The goal of this repository is to enable End to End Software Engineering research. It started in the source code as input and provide multiple process metrics that can be used as concepts in supervised learning.
While pridcitve models have value, we would like to take a step further and look for causal relations. For that we provide the source code in different dates. That enables using co-change analysis in order to identify likely causal relations. The source code also provides intervention points, were one can use the classical experimental methodology.
This repository contains the source code needed for the generation and some auxaliry data.
The main data is in different repositories since their volum is very large the sturcture is rather similar. The first batch of 1.8 million Java files from June 2021 is here The last batch is from December 2022, a year and a half later. The BigQuery github_repos scheme was update in the last time at November 27 2022 and therefore we cannot use it to further extend this repository.
See data sheet
Contains the commits, including their messages, in the two months after the source code was extraced. The files invloving the commits are given too.
The goal of this data is to enable comming up with new process metrics.
The samples are splited into train, validation and test files. Splits are done with psuedo random function to ease reproducability and being backward and forward compatible.
The first split is by the code repository. This are split and appear in different directories in zipped files. Inside each file, the samples (which are files in the subject repository) are also bing split into train, validation and test.
Notet the samples of the different splits should have similar properties. However, when spliting by repository, the repositories are different and do not have to have similar properties. This split is suitable for investigating domain adaptation.

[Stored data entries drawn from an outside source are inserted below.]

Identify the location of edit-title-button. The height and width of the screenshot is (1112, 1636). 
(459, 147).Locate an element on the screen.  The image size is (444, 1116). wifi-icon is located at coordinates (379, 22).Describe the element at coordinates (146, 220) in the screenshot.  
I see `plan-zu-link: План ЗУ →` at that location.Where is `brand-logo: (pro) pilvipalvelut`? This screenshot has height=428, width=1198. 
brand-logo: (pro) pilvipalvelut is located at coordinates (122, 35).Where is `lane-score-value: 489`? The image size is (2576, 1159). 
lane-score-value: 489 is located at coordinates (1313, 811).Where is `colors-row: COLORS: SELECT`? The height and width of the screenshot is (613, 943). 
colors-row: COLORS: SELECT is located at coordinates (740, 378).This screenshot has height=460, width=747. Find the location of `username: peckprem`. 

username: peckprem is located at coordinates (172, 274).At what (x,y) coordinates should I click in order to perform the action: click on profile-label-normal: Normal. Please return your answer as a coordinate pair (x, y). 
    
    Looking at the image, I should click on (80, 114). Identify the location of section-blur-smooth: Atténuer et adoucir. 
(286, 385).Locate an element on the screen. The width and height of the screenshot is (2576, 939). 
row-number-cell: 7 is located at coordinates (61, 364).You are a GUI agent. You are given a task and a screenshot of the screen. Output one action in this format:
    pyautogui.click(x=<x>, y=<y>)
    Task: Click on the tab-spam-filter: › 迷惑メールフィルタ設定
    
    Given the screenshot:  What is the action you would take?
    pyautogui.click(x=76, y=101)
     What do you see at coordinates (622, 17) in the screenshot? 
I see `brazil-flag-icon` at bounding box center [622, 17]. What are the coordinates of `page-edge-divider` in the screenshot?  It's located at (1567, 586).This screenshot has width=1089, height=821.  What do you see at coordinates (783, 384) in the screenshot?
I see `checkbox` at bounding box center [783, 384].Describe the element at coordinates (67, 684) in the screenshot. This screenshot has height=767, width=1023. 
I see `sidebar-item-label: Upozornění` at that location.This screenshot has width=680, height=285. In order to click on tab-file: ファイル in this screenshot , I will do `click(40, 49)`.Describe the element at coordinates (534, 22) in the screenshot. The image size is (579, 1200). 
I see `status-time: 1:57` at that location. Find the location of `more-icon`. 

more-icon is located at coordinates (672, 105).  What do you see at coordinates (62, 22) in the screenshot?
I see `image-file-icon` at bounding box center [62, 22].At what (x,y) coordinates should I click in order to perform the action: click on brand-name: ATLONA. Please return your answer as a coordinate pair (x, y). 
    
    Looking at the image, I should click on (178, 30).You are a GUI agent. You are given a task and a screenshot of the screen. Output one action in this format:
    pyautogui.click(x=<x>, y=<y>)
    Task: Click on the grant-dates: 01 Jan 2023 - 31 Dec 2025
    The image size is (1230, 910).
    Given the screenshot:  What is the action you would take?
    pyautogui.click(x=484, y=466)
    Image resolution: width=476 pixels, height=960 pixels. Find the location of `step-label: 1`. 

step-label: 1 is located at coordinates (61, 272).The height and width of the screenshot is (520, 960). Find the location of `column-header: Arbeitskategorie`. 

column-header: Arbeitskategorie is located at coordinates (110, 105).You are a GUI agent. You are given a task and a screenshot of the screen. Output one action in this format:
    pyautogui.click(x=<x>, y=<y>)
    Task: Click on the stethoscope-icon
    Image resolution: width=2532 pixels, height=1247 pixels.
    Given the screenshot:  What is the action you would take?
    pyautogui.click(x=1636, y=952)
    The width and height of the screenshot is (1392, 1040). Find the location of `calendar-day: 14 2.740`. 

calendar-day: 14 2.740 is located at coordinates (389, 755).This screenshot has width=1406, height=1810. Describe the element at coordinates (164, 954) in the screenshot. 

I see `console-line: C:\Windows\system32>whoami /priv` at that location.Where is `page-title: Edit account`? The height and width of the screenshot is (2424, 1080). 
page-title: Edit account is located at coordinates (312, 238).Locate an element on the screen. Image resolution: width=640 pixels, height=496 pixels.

If you publish results, please provide that on the test set so it will be camparable to others. In case that the volum of the train set is too high, you can use the validation set instead.
file_labels contains the process metrics for each file. Note that there are many metrics so the data set can be used for many tasks.
The program_repair file contains files modified once in the observed period. That make them suiable for program repair (as a bug fix or a refactor).
previous_file_properties include the file properties computed on the period prior to the extraction.
We compute pairs of easy/hard file. The pair are generated by three labeling functions:
- Files from a developer first period in the project vs. later.
- Files with many/few bugs byt the same developers.
- Files written quickly/longer by the same developer.
The evolvment of code enable defining a similarity function over them. Different versions of the sme file are similar, other files are not. Of course, the negtive set is much lerger so we require the negative to be files from the same project and directory and downsampling them. The content files in the code_similarity files contain thos chnage in the next version(e.g., August). The rest of the files should be taken from the currnet version (e.g., June).
The similarity file contains the labels.